Microsoft recently released VALL-E, a new language model approach for text-to-speech synthesis (TTS) that uses audio codec codes as intermediate representations. It demonstrated in-context learning capabilities in zero-shot scenarios after being pre-trained on 60,000 hours of English speech data.

With just a three-second enrolled recording of an oblique speaker serving as an acoustic prompt, VALL-E can create high-quality personalised speech. It supports contextual learning and prompt-based zero-shot TTS techniques without additional structural engineering, pre-designed acoustic features, and fine-tuning. Microsoft has leveraged a large amount of semi-supervised data to develop a generalised TTS system in the speaker dimension, which indicates that the scaling up of semi-supervised data for TTS has been underutilised.

Read the paper here. 

VALL-E can generate various outputs with the same input text while maintaining the speaker’s emotion and the acoustical prompt. VALL-E can synthesise natural speech with high speaker accuracy by prompting in the zero-shot scenario. According to evaluation results, VALL-E performs much better on LibriSpeech and VCTK than the most advanced zero-shot TTS system. VALL-E even achieved new state-of-the-art zero-shot TTS results on LibriSpeech and VCTK. 

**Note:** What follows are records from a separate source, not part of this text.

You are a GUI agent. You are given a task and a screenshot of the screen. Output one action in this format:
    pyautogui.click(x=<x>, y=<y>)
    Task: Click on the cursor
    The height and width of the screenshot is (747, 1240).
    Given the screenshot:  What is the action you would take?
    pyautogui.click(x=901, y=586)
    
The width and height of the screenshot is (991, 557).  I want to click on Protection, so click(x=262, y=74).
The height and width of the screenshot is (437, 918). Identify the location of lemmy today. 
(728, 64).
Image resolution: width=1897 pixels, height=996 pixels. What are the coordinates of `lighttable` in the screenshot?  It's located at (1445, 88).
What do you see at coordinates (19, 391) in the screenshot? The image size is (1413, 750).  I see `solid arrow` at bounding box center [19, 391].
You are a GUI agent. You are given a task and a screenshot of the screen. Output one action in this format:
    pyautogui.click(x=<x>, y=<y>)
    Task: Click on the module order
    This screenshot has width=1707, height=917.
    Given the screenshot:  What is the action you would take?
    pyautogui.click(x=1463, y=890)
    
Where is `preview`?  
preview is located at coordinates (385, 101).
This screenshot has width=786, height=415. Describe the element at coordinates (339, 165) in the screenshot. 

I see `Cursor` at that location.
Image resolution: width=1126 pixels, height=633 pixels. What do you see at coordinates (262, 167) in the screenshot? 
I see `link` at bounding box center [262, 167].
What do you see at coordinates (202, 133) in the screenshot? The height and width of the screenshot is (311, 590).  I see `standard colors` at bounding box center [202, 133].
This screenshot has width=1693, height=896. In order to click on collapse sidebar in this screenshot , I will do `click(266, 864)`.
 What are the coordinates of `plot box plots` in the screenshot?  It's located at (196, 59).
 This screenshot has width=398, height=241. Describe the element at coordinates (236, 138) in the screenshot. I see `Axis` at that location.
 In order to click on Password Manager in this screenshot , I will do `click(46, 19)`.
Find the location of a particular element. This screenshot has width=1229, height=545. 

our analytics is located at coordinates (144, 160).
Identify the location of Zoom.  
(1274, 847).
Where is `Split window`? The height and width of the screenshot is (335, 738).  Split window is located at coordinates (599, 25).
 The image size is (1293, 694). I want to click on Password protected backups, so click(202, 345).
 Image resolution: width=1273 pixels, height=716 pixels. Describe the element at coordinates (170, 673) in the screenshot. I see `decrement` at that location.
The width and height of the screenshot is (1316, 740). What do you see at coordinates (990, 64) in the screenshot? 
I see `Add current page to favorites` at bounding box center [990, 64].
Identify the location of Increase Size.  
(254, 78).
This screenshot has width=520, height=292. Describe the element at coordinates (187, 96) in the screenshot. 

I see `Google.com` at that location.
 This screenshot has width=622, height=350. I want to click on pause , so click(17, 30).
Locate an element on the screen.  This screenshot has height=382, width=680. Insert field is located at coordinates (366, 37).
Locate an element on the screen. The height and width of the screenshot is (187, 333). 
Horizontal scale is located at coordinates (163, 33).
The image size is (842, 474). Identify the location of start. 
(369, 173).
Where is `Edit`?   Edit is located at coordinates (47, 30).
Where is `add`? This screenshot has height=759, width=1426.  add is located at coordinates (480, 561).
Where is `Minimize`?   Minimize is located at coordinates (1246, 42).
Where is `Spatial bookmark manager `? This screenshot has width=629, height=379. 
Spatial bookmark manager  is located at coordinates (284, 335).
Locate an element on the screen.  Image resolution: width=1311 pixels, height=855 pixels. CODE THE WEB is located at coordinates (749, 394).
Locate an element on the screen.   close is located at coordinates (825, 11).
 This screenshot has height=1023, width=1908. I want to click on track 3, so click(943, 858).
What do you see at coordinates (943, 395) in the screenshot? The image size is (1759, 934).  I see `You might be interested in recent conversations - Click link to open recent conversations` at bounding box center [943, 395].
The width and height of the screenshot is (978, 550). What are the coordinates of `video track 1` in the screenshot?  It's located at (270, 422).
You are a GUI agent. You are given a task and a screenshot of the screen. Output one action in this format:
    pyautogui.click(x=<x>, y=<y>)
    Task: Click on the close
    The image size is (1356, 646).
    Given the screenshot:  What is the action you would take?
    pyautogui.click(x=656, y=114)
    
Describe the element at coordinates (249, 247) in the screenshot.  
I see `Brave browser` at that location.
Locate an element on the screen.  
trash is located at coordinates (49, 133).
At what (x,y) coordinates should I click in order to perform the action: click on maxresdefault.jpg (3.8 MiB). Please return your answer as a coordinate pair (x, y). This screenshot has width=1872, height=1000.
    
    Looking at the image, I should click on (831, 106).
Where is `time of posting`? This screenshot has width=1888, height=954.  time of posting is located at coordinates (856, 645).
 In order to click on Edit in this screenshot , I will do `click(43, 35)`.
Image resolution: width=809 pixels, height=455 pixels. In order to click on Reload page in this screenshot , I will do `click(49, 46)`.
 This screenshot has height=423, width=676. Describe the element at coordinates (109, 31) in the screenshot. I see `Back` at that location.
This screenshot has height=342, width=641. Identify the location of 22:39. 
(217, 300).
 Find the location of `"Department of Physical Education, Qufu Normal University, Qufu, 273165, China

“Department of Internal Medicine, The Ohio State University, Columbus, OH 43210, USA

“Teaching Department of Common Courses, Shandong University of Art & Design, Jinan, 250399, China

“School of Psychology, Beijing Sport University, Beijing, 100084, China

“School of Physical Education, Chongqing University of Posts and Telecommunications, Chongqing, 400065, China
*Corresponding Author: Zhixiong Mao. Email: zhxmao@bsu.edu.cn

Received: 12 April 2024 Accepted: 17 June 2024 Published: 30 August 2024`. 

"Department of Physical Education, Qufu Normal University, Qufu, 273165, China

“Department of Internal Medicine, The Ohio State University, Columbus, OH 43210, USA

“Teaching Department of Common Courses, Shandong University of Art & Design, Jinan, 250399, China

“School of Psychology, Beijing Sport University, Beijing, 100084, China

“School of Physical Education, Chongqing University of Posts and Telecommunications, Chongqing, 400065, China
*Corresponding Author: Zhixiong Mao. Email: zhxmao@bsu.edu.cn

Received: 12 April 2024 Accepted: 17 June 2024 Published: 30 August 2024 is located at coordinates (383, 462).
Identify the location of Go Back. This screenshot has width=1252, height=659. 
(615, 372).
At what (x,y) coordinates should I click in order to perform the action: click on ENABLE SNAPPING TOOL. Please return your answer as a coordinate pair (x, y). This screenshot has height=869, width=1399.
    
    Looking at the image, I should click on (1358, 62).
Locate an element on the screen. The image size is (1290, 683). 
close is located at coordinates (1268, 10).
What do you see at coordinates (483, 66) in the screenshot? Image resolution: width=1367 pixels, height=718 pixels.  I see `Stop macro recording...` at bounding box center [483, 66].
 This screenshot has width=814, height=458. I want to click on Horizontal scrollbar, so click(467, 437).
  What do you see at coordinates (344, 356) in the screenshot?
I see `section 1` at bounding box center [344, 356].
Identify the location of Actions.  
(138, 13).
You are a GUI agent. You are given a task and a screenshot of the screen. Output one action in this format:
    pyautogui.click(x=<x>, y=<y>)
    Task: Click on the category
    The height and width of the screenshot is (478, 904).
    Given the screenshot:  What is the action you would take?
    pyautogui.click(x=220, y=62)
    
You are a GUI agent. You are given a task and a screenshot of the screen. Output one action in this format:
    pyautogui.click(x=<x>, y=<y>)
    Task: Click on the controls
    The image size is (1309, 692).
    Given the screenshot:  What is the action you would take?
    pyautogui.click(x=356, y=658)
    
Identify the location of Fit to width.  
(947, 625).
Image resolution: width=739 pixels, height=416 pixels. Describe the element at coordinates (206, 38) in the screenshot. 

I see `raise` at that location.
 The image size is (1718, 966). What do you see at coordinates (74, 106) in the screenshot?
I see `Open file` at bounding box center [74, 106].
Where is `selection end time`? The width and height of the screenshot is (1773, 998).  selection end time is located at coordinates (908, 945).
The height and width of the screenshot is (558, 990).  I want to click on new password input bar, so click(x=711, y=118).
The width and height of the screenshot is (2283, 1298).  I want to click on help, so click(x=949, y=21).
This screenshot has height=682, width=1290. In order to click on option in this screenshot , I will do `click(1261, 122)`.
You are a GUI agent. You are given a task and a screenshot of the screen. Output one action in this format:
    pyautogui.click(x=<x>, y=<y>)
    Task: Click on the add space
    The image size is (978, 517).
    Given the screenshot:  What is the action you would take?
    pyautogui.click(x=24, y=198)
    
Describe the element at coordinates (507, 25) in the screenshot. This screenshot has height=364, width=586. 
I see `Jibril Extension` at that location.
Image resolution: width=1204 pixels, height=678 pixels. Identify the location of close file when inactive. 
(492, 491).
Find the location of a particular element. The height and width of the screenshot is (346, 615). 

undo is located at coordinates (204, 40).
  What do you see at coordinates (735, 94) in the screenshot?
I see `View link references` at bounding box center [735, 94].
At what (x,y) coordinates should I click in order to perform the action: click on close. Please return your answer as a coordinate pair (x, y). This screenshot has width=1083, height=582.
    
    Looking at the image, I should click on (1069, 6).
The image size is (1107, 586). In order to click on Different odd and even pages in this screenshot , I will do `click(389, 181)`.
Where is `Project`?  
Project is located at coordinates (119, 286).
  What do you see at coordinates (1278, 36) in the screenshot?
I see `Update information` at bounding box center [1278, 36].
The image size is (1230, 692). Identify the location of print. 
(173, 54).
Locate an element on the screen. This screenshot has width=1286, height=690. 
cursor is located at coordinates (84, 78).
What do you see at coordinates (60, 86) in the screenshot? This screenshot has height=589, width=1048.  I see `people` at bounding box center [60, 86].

It is interesting to note that people who have lost their voice can ‘talk’ again through this text-to-speech method if they have previous voice recordings of themselves. Two years ago, a Stanford University Professor, Maneesh Agarwala, also told AIM that they were working on something similar, where they had planned to record a patient’s voice before the surgery and then use that pre-surgery recording to convert their electrolarynx voice back into their pre-surgery voice.  

Features of VALL-E: 

1. Synthesis of Diversity: VALL- E’s output varies for the same input text since it generates discrete tokens using the sampling-based method. So, using various random seeds, it can synthesise different personalised speech samples.
2. Acoustic Environment Maintenance: While retaining the speaker prompt’s acoustic environment, VALL-E can generate personalised speech. VALL-E is trained on a large-scale dataset with more acoustic variables than the data used by the baseline. Samples from the Fisher dataset were used to create the audio and transcriptions.
3. Speaker’s emotion maintenance: Based on the Emotional Voices Database for sample audio prompts, VALL-E can build personalised speech while preserving the speaker prompt’s emotional tone. The speech correlates to a transcription and an emotion label in a supervised emotional TTS dataset, which is how traditional approaches train a model. In a zero-shot setting, VALL-E can maintain the emotion in the prompt. 

VALL-E is yet to overcome shortcomings like synthesis robustness, data coverage and model structure. 

Last year, the Microsoft-supported AI research lab OpenAI released Point-E, a method to generate 3D point clouds from complex points. Point-E seeks to change 3D space in the same way that DALL-E did for text-to-image generation.